Defn: A language is said to be recursively enumerable (RE) if there exists a TM that accepts it. (A TM accepts a string if, when given that string as input, the TM gets to a final halting state.)
Defn: A language is said to be recursive if there exists a TM that accepts it and that halts on every input string.
One useful way to look at it is that, for a language to be recursive, there must exist a membership algorithm, while to be RE requires only that there is a membership semi-algorithm (meaning one that is not guaranteed to halt when the answer to the question "Is w in L?" is NO).

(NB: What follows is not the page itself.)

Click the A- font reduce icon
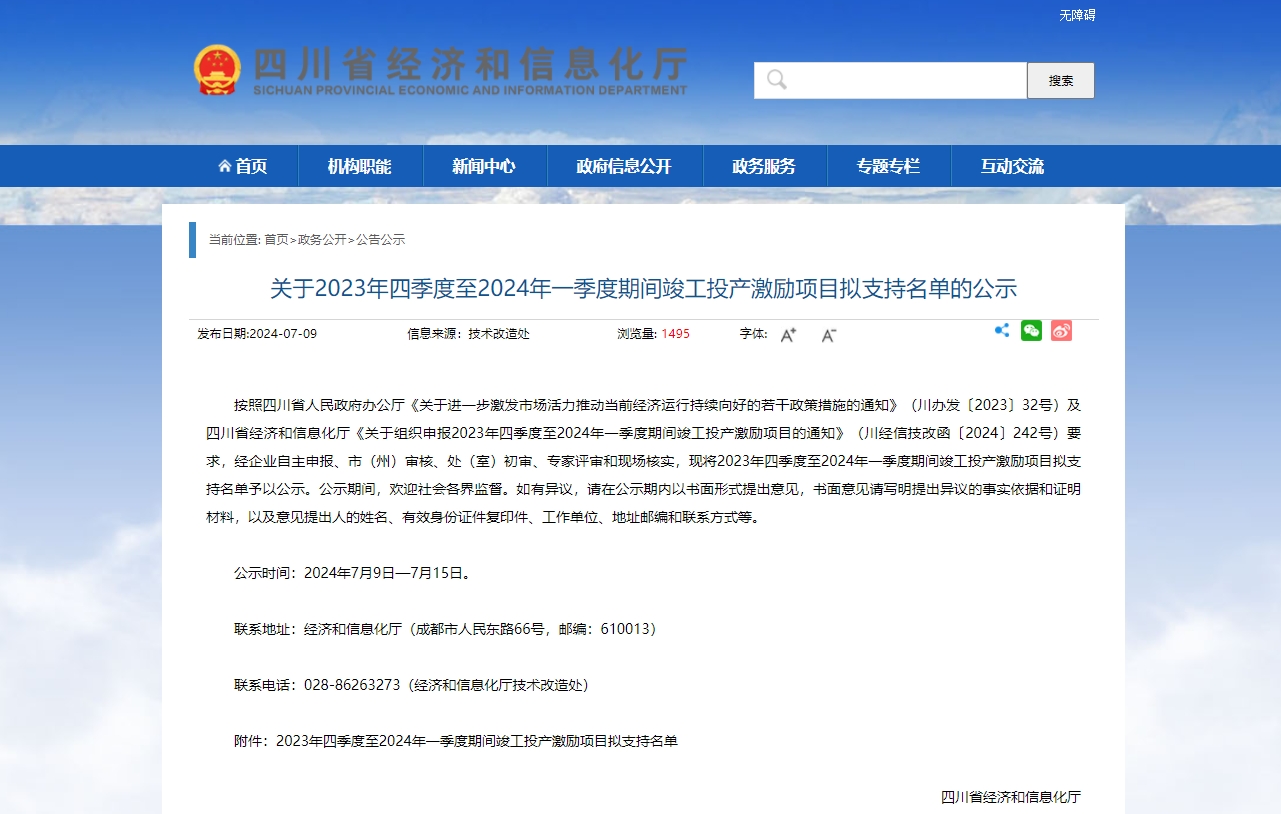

What does the definition of RE have to do with "enumeration"? Answer: A language is RE iff there exists a (necessarily never-ending, in the case of an infinite language) procedure that enumerates (i.e., prints) its members. To qualify as an enumerating procedure for a language L, the procedure must have the property that, for every w ∈ L, w will be printed within a finite amount of time. This does not preclude the possibility that some elements of L will be printed multiple times.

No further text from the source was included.